Problem statement
In the records below, copy the line that contains "The width and height of the screenshot is (529, 340)." and each line after it, word for word, through the last.

Input for this task
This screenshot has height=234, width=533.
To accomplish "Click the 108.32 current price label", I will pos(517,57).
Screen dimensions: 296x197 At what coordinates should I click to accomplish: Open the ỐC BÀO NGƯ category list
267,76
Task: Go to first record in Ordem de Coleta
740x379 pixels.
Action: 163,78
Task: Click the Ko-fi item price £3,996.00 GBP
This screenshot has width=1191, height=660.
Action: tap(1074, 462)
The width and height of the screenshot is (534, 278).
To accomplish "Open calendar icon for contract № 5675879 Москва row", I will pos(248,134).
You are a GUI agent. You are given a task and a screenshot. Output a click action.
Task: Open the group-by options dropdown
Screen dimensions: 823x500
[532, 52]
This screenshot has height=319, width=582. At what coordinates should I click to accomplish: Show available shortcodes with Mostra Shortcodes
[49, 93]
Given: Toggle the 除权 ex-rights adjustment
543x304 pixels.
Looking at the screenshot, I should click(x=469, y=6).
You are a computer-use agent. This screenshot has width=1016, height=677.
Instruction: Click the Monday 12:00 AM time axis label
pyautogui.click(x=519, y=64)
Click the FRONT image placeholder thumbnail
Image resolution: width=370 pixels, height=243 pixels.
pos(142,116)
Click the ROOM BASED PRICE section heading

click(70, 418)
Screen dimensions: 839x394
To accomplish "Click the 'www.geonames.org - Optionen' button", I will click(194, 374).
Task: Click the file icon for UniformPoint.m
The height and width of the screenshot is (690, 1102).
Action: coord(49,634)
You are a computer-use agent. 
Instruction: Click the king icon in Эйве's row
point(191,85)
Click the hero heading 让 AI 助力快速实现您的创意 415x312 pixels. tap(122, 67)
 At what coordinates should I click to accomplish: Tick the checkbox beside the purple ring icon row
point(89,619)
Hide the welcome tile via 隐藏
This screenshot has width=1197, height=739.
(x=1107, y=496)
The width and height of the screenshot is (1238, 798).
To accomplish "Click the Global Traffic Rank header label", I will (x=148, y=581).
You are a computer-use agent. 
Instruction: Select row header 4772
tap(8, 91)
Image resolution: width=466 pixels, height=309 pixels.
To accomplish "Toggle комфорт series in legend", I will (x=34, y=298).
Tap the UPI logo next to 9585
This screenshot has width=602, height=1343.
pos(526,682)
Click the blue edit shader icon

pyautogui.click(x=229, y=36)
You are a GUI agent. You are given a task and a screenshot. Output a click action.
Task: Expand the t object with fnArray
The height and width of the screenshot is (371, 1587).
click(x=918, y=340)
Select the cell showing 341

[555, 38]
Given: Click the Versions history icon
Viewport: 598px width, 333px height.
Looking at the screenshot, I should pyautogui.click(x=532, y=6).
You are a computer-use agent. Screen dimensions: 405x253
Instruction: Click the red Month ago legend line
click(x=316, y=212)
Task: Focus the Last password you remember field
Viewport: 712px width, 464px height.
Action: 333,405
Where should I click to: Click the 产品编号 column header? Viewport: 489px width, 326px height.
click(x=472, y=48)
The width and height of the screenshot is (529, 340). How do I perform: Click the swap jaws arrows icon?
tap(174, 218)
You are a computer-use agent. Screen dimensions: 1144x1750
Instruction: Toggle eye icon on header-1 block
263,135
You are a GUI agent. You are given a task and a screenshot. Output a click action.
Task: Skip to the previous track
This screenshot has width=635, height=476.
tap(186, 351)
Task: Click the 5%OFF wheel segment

Response
The width and height of the screenshot is (529, 340). How do I perform: Click the swap jaws arrows icon?
tap(174, 218)
You are a computer-use agent. Screen dimensions: 1144x1750
Instruction: Toggle eye icon on header-1 block
263,135
You are a GUI agent. You are given a task and a screenshot. Output a click action.
Task: Skip to the previous track
This screenshot has width=635, height=476.
tap(186, 351)
Task: Click the 5%OFF wheel segment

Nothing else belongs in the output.